Parallel parking won out, and I actually pulled off a respectable parking job.
Right on time, I bounced out of my car and headed to the meter, only to discover I had no change to feed it. Not one dime, nickel, quarter, nothing.
And this predated the app-based meter payment options we now have, allowing us to use a credit card. Coins were the only option.
My momentary win with the parking saga quickly faded into frustration as I hurriedly plundered the console in my car, looked between the seats and scanned the sidewalks.
How could I have not thought to bring change for the meter?
Why did I not give myself more time so I could have walked from the free parking area?
On and on I went scolding myself until a man with a gentle spirit passed by me on the sidewalk.
Two quarters would make everything OK in that moment so I swallowed my pride, got his attention and asked if he might cover the price of my meter.
He didn’t hesitate nor did he linger. He walked over to the front of my car, pulled two quarters out of his pocket and dropped them in the meter.
As he turned the knob, he challenged me to do the same for someone else in need.
I thanked him and accepted his challenge — but I also determined I would take it one step farther.
Instead of having to be asked, I determined I would strive to be so aware of my surroundings and those around me that I would be able to sense when a need exists.
My friend, Janet, advocates for this type of kindness as a way to share the Light inside us.
It might be letting the person with only two items go in front of you in the grocery line or allowing the car stuck behind the stalled vehicle back over into the flow of traffic, she says.
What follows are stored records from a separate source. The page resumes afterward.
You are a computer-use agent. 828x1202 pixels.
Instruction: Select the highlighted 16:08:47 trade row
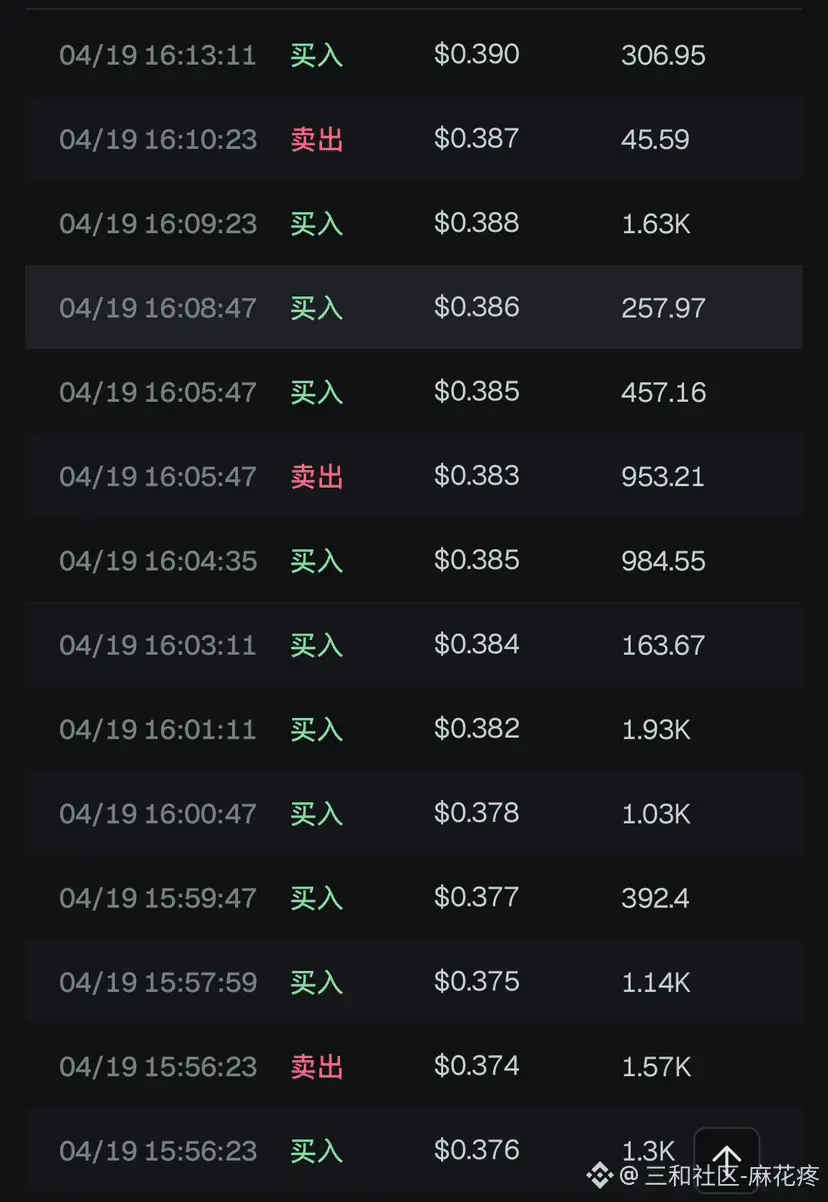[x=413, y=307]
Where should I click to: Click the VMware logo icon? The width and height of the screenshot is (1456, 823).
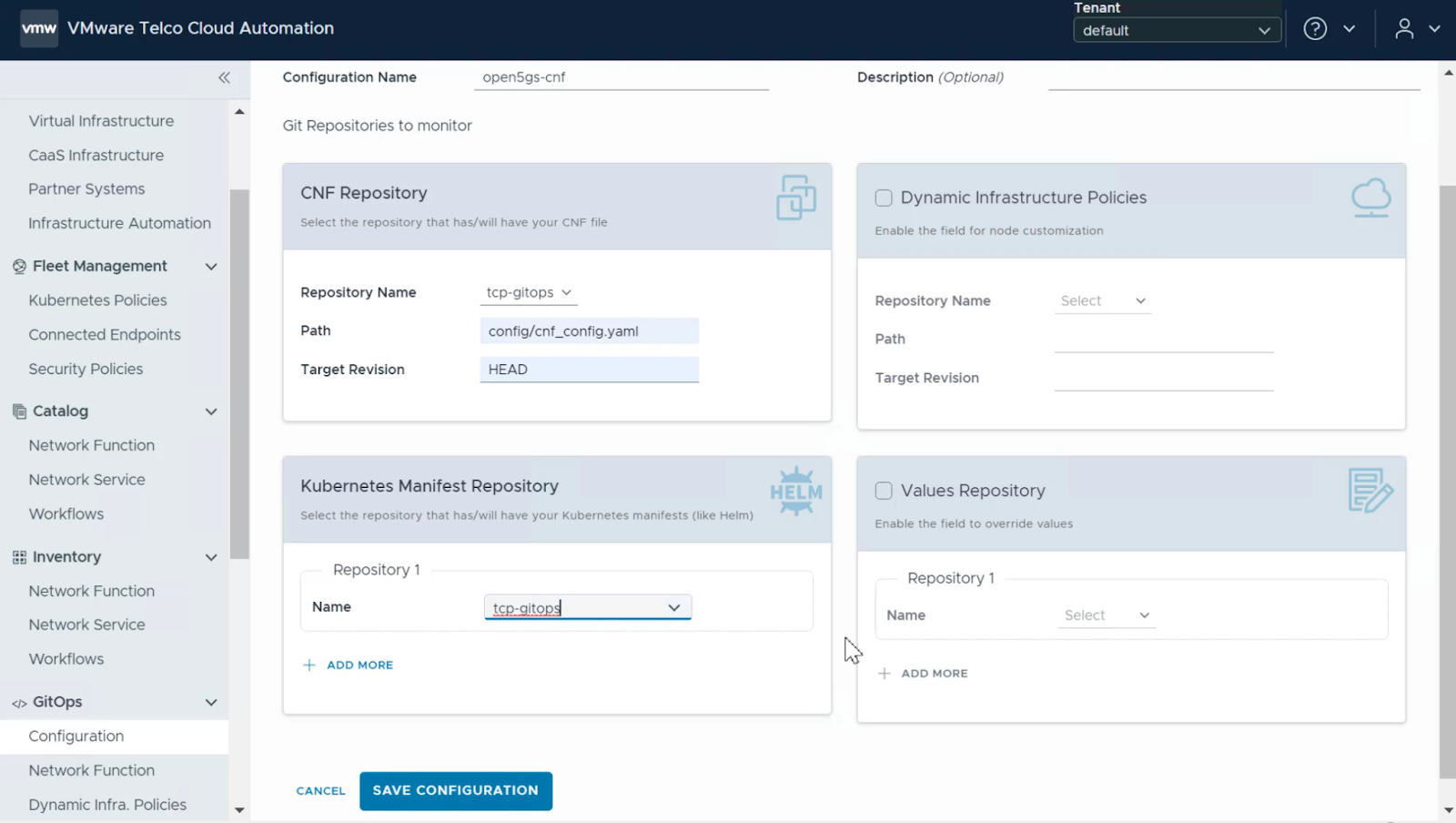point(39,28)
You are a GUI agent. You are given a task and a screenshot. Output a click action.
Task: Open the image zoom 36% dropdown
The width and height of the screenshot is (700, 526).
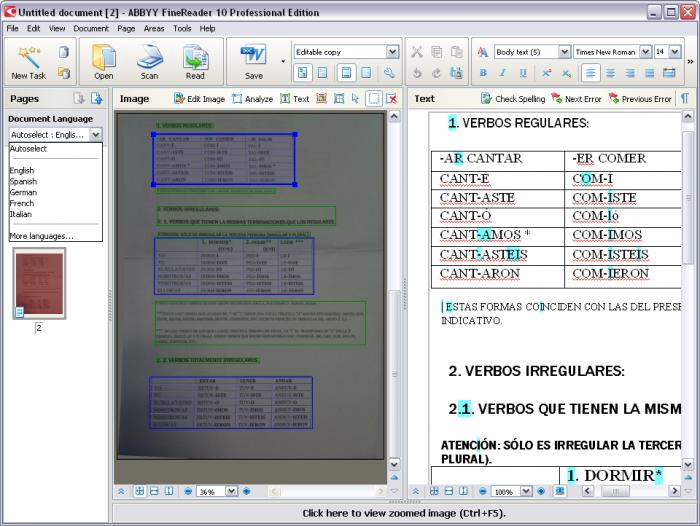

Maybe it is leaving a larger than normal tip. Or maybe it is as simple as sharing a smile and being kind to others we pass each day.
Another friend reminded me of the importance of choosing kindness when he opened up about his three-year battle with deep depression.
Several years on the other side of it now, he finally feels confident to share — determined he isn’t going back into the pit.
I’m not around him often, so it’s not surprising he was able to hide the debilitating experience from me.
I do remember contacting him once or twice during that time and receiving an oddly cold reception, almost as if he were annoyed at my call.
Instead of checking on him or acknowledging that something seemed out of character, I determined I must have called at a bad time and let it go.
An interesting note about this particular friend is that he is the one who many years ago introduced me to the concept of always being kind to others no matter how they behave because we don’t know what’s happening in their lives at that moment.
A famous quote about this concept says, “Be kind, for everyone is fighting a battle you know nothing about.”
For as long as I’ve known him, my friend has used a version of this quote along with a Scripture reference at the end of his email messages after his name.
I haven’t located the original source of the quote. It seems to have been attributed most often to a variety of Greek philosophers and on occasion to a handful of modern-day bloggers.
No matter who first said it, the point is clear.
Colossians 3:12 says it even better: “Therefore, as God’s chosen people, holy and dearly loved, clothe yourselves with compassion, kindness, humility, gentleness and patience.”
So when someone in the service industry is rude to us or our friend doesn’t return our calls, we should respond with kindness and love, showing grace rather than getting upset.
If someone close to us chooses not to share about a difficult situation he or she is facing, then we can find other ways to support and care for him or her without being upset about not knowing the specifics. We can still pray, and we can always be kind.
Whatever it might be, our simple, kind gestures will always leave a lasting impression.